Mundo

cadastre-se e leia

Cravos murchos

No cinquentenário do 25 de Abril, a extrema-direita caminha para se tornar uma força que não pode mais ser ignorada

Intruso. Partido de um homem só, o Chega de Ventura é o penetra na festa do PS de Nuno Santos e do PSD de Montenegro – Imagem: Pedro Ruas/PS, João Pedro Domingos/PSD e Partido Chega!
Apoie Siga-nos no

Vai ser bonita a festa, pá? A resposta depende do recado das urnas no domingo 10. Um mês e meio antes do cinquentenário do 25 de Abril, uma das mais poéticas revoluções populares do século XX, que pôs abaixo uma longa ditadura não pelo barulho dos fuzis, mas pelo aroma dos cravos vermelhos, Portugal defronta-se com seus piores fantasmas. Forçados a votar pela segunda vez no intervalo de dois anos, depois de as acusações de feitio lavajatista do Ministério Público, consideradas “vagas e contraditórias” pela própria Justiça, levarem à queda do primeiro-ministro socialista António Costa, os eleitores decidirão os destinos do país mergulhados em desesperança, frustração e raiva. Entre tantas incógnitas, apenas uma coisa parece certa: o Chega, partido de extrema-direita criado em 2019, abrigo de xenófobos, racistas, desmiolados e saudosistas do regime de António de Oliveira Salazar, vai descolar-se do pelotão de legendas eternamente coadjuvantes no jogo político e consolidar-se como a terceira força nacional, atrás do PS e do PSD, não necessariamente nesta ordem. Se o movimento inventado e liderado pelo ex-comentarista esportivo André Ventura será um bode ou um elefante na sala da governabilidade, só o escrutínio de domingo revelará. A agremiação varia, em diferentes pesquisas, de 12% a 20% das intenções de voto, o que torna impossível garantir a estabilidade de um eventual governo conservador sem o apoio de Ventura.

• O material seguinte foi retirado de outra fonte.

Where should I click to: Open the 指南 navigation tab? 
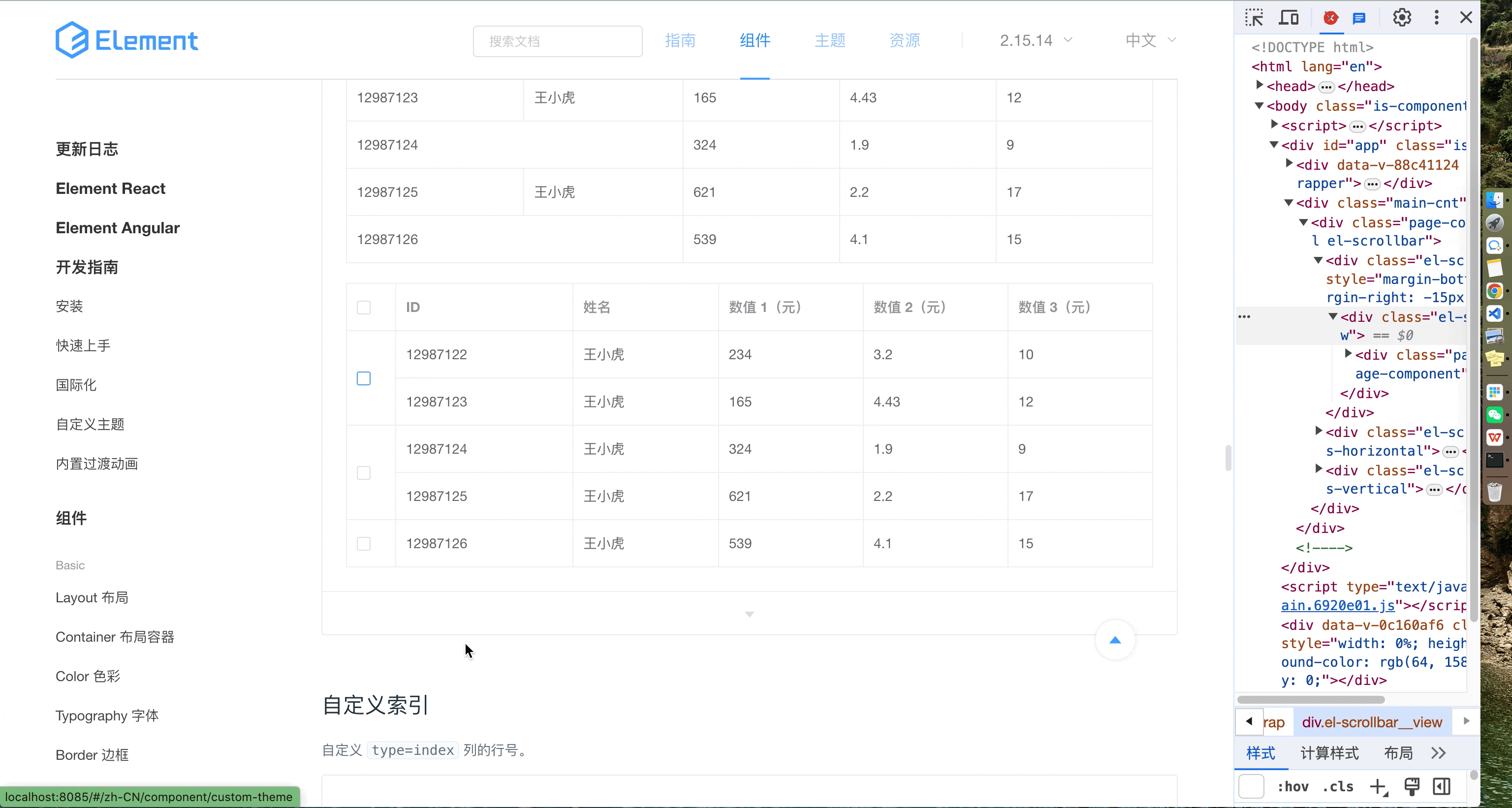tap(680, 40)

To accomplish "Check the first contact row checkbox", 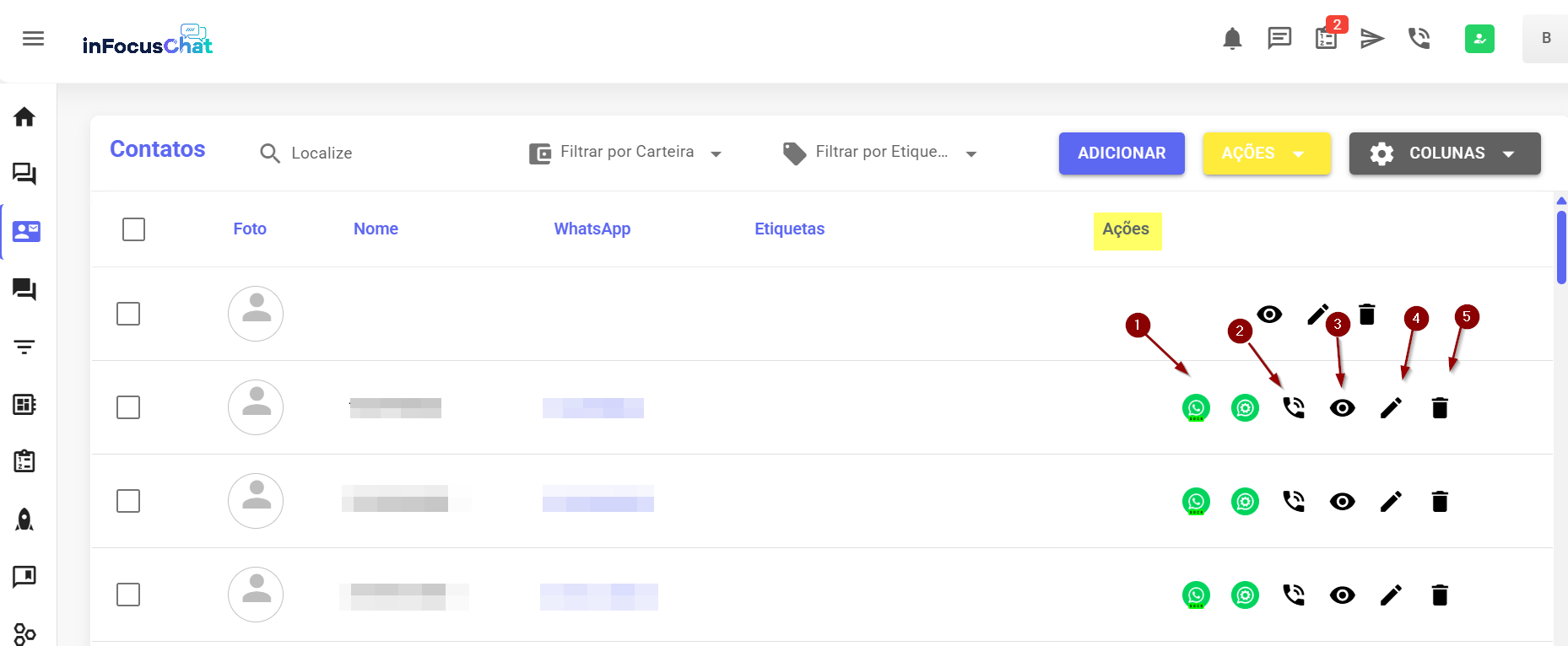I will tap(128, 314).
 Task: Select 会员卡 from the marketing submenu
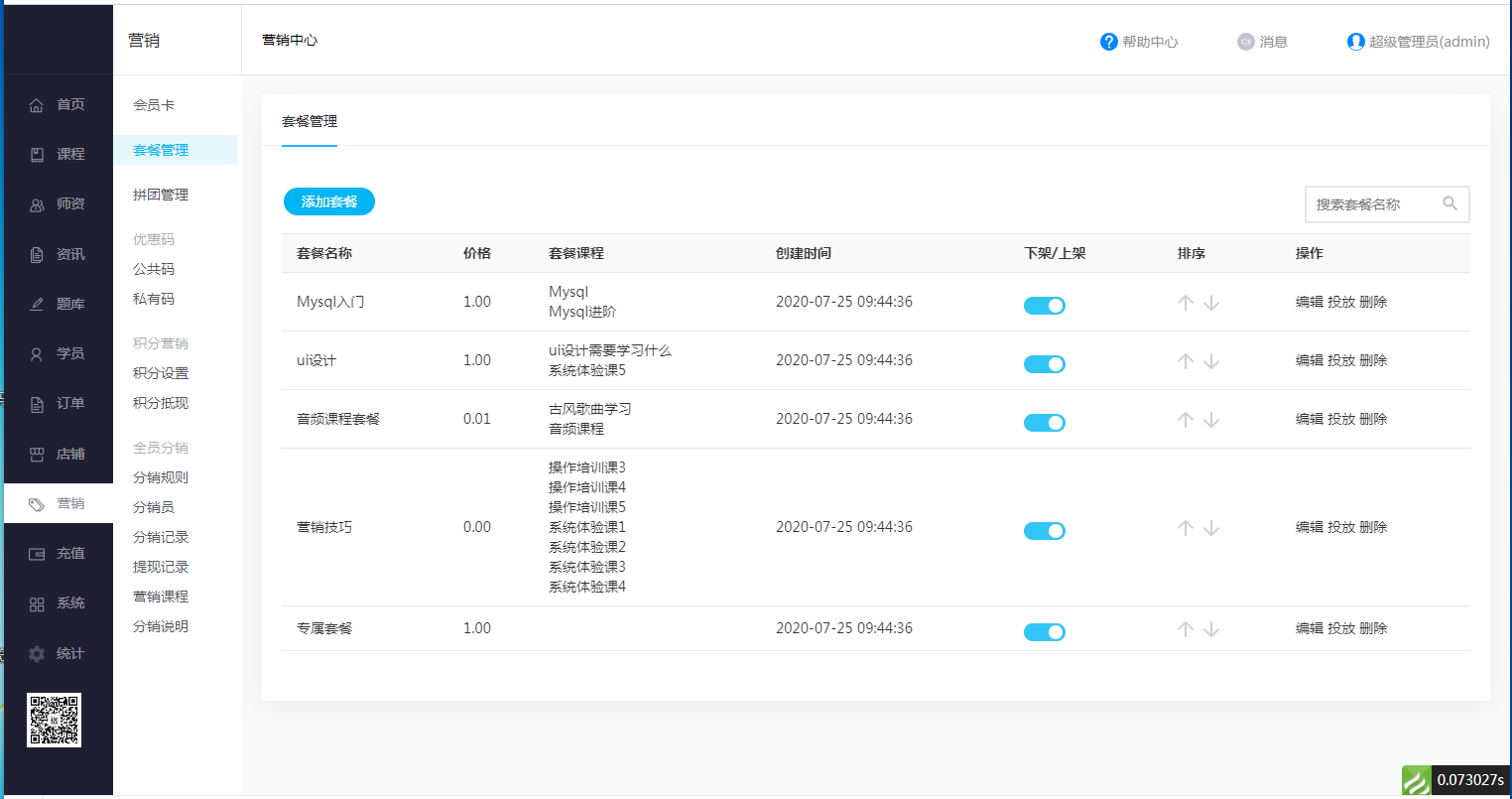(154, 105)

A eleição determinará o quanto o populismo de direita está normalizado no país. Em 2020, o medo de uma aliança entre o tradicional PSD e o Chega, então no patamar dos 7%, levou o eleitorado a premiar o Partido Socialista com uma maioria absoluta no Parlamento, fenômeno não captado pelas sondagens. Dois anos depois, o PS, sob a batuta de Pedro Nuno Santos, um ex-ministro de Costa de 46 anos que encara a difícil missão de defender o legado do governo demissionário e ser o rosto da mudança, insiste na denúncia da “ameaça” extremista – ou seja, alerta Nuno Santos, não haverá um primeiro-ministro à direita sem o ­Chega. Eis um ponto pertinente: embora Luís Montenegro, o candidato do PSD, repila de forma sistemática a possibilidade de um arranjo com Ventura (“Não é não”, repete), inúmeros líderes do partido e das outras duas legendas que formam a coligação denominada Aliança Democrática, o CDS e o PPM, flertam com a ideia. Pedro Passos Coelho, espécie de totem dos social-democratas, disse em mais de uma ocasião que o Chega “não é um partido antidemocrático”. Montenegro tem apelado ao voto útil na direita “responsável”, estratégia aparentemente bem-sucedida na última semana de campanha, quando se revela a volatilidade das pesquisas de opinião. Diferentes institutos captaram nos últimos dias uma desidratação do voto de protesto e um viés negativo da candidatura de Ventura. A ver.

O Chega, dizem as pesquisas, é o partido preferido entre os jovens. No cômputo geral, oscila de 12% a 20%

A variação do humor dos portugueses levanta dúvidas sobre a duração do ciclo do populismo de direita. Segundo o escritor Miguel Sousa Tavares, comentarista político de uma lucidez acima da média, a eleição tende a marcar o ápice do ­Chega. “É um partido de um homem só”, afirma. “O Ventura é um excelente tribuno, mas não existe nada à volta dele.” Pesquisador do ISCTE, reconhecido centro de ciências sociais em Lisboa, o historiador italiano Riccardo Marchi, estudioso do radicalismo, oferece outra perspectiva. Está em curso, diz, uma transformação duradoura na dinâmica política, observada em outras partes do mundo, em particular na Europa. “A direita radical”, na sua definição, renovou a competição eleitoral, rompeu o engessamento do bipartidarismo em muitas nações e caminha para definir a agenda do seu espectro. “Daqui a pouco não haverá distinção entre a direita radical e a direita tradicional, moderada. Serão a mesma coisa.”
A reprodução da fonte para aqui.